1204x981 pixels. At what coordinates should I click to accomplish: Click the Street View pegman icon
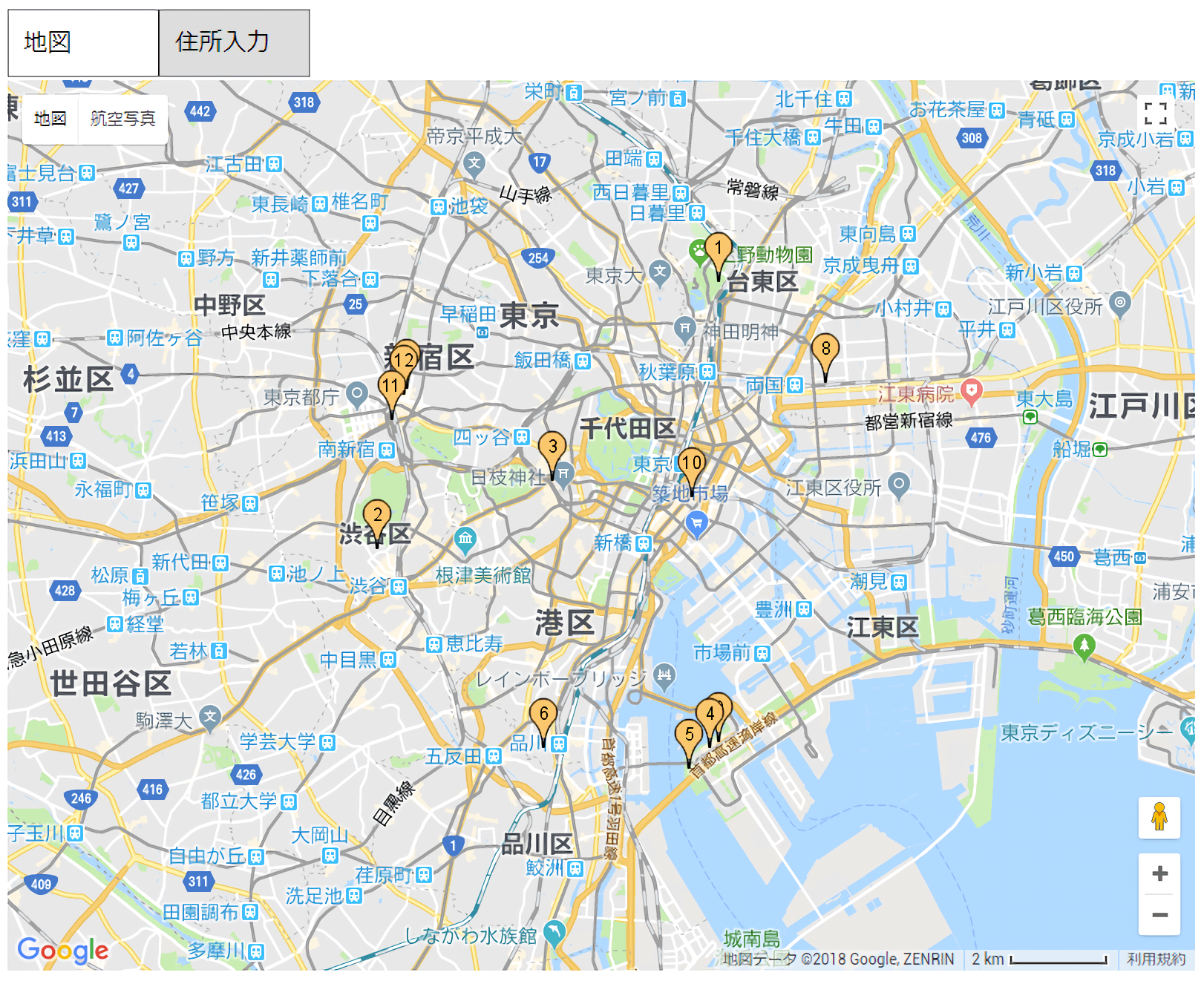click(1159, 817)
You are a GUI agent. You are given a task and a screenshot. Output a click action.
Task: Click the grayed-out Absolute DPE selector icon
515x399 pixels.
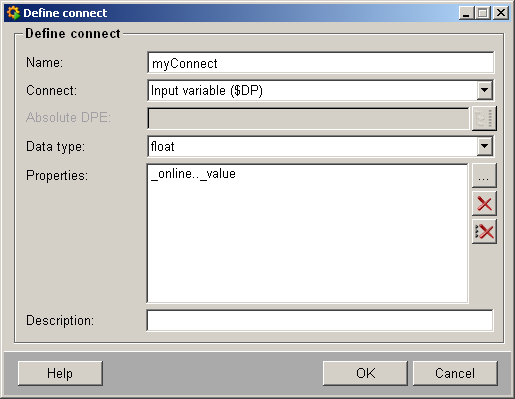tap(484, 118)
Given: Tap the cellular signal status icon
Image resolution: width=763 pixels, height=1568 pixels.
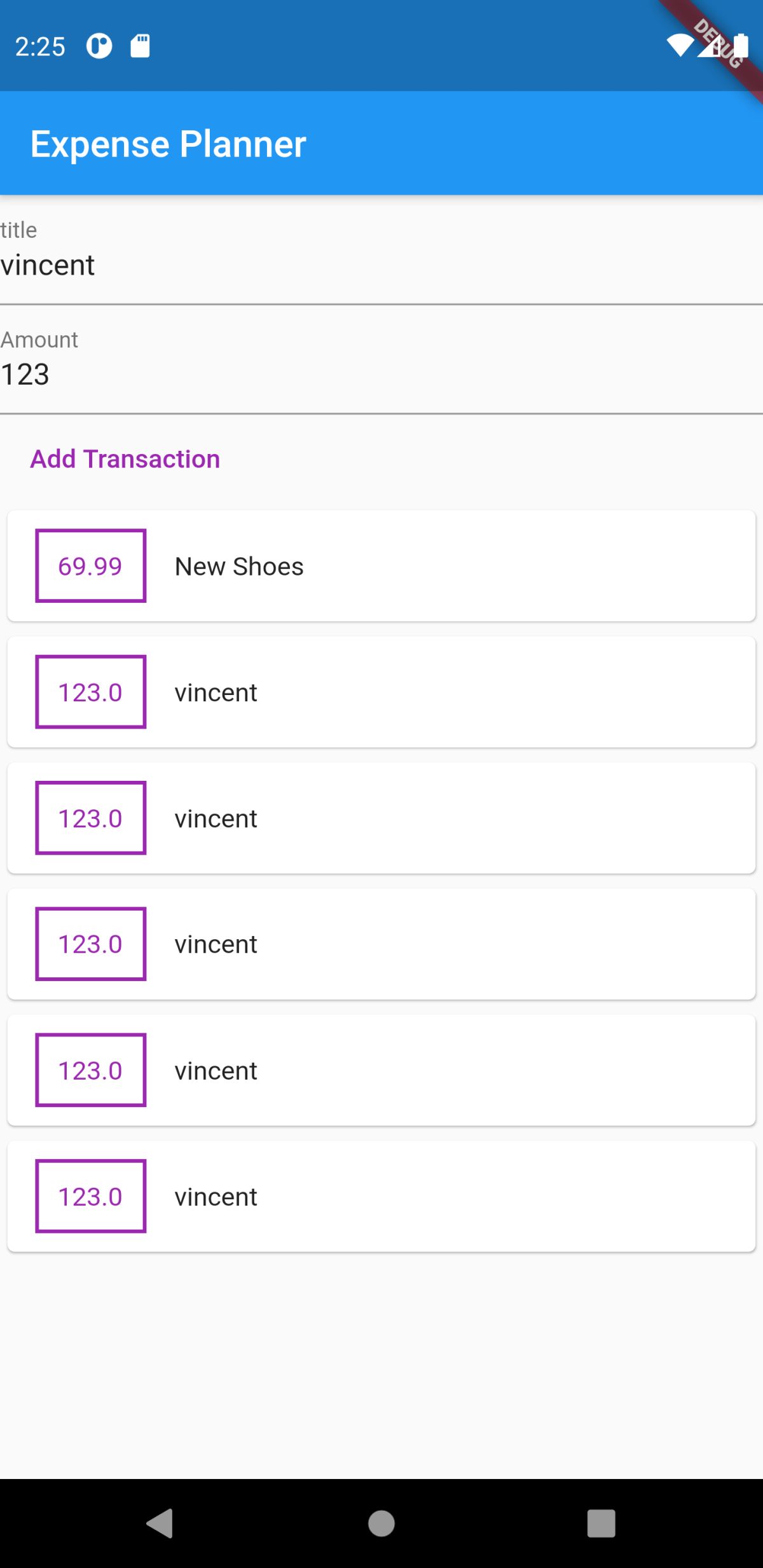Looking at the screenshot, I should (x=710, y=47).
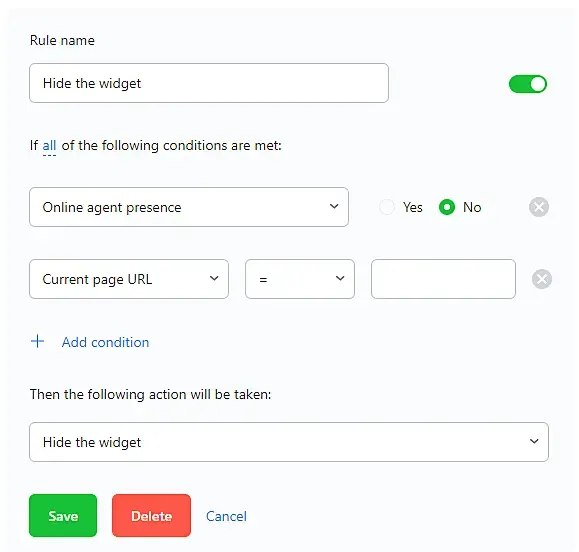Remove the Online agent presence condition
Screen dimensions: 579x552
[539, 207]
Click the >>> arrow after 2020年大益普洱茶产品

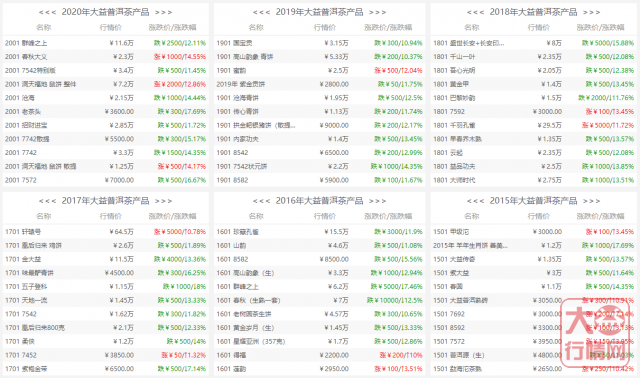[164, 12]
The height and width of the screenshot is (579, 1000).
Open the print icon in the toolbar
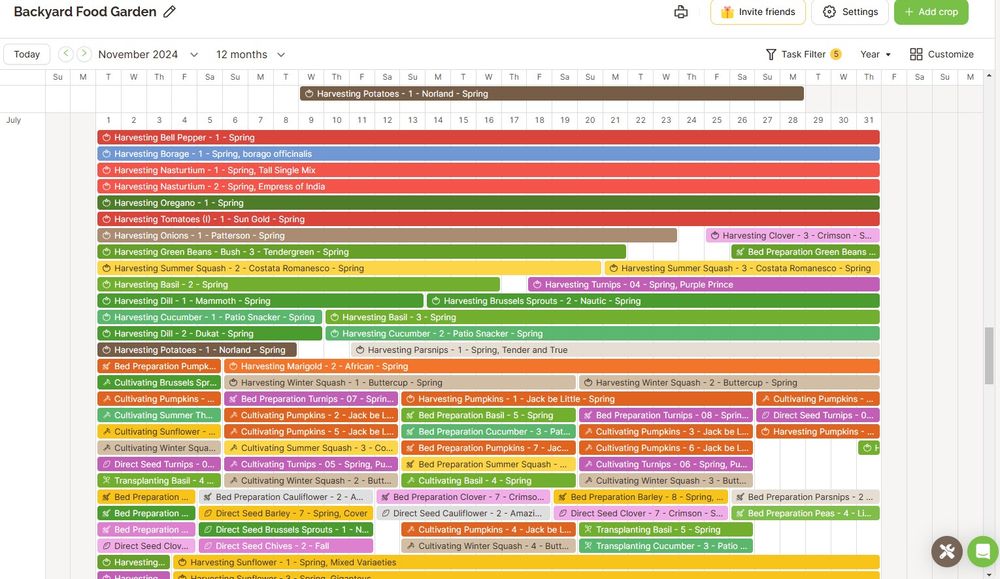(x=681, y=11)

===

• _WHAT NEEDS TO BE DONE_:
What you set down should be exactly the lines from the line containing "You are a GUI" to the last line of the entries above, both included, with no pictures.

• _COMPLETED TASK_:
You are a GUI agent. You are given a task and a screenshot. Output a click action.
Task: Click the grayed-out Absolute DPE selector icon
515x399 pixels.
tap(484, 118)
Given: Tap the cellular signal status icon
Image resolution: width=763 pixels, height=1568 pixels.
Looking at the screenshot, I should (x=710, y=47).
Remove the Online agent presence condition
Screen dimensions: 579x552
[539, 207]
Click the >>> arrow after 2020年大益普洱茶产品

[164, 12]
The height and width of the screenshot is (579, 1000).
Open the print icon in the toolbar
(x=681, y=11)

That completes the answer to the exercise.